Belanghebbende heeft vervolgens beroep ingesteld bij het Hof, maar werd bij beschikking van 28 januari 1993 niet-ontvankelijk verklaard wegens het niet betalen van het griffierecht. Het verzet tegen deze beschikking werd door het Hof ongegrond verklaard. De Hoge Raad heeft deze uitspraak op 18 oktober 1995 vernietigd en het geding terugverwezen naar het Hof. Het Hof heeft op 15 december 1995 het verzet van belanghebbende gegrond verklaard en op 16 december 1996 de uitspraak van de Inspecteur bevestigd.
Tegen deze laatste uitspraak heeft belanghebbende cassatie ingesteld, waarbij verschillende klachten zijn aangevoerd. De Staatssecretaris van Financiën heeft het cassatieberoep bestreden. De Hoge Raad heeft de klachten beoordeeld en vastgesteld dat het Hof niet begrijpelijk heeft geoordeeld over het gebruik van de weg door belanghebbende op de controledatum. De Hoge Raad oordeelt dat de Inspecteur niet aannemelijk heeft gemaakt dat belanghebbende op de controledatum gebruik heeft gemaakt van een weg zoals bedoeld in de Wet op de motorrijtuigenbelasting 1966.
De Hoge Raad vernietigt de uitspraak van het Hof en de uitspraak van de Inspecteur, alsmede de naheffingsaanslag.
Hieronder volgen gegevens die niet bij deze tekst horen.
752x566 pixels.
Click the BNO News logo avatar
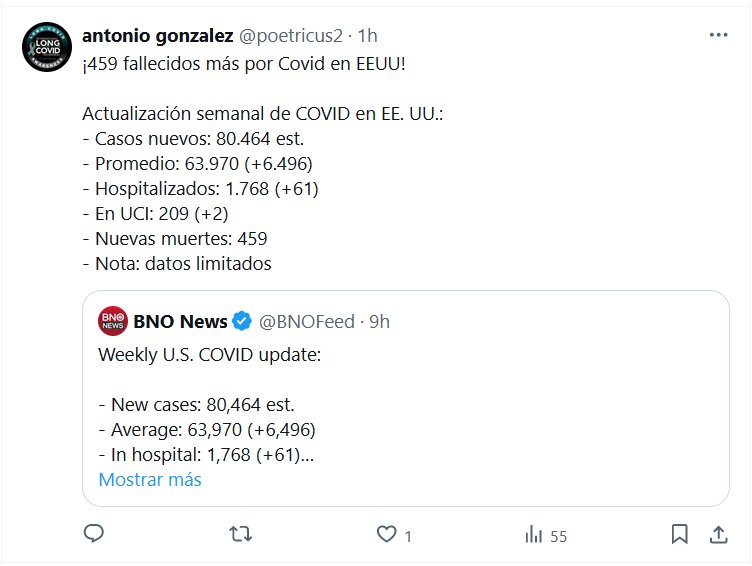click(x=112, y=322)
Tevens wordt bepaald dat de Staatssecretaris van Financiën het griffierecht aan belanghebbende moet vergoeden. Dit arrest is op 24 december 1997 vastgesteld door de raadsheer De Moor als voorzitter, en de raadsheren Van der Putt-Lauwers en Meij, in tegenwoordigheid van de waarnemend griffier Van Hooff, en op die datum in het openbaar uitgesproken.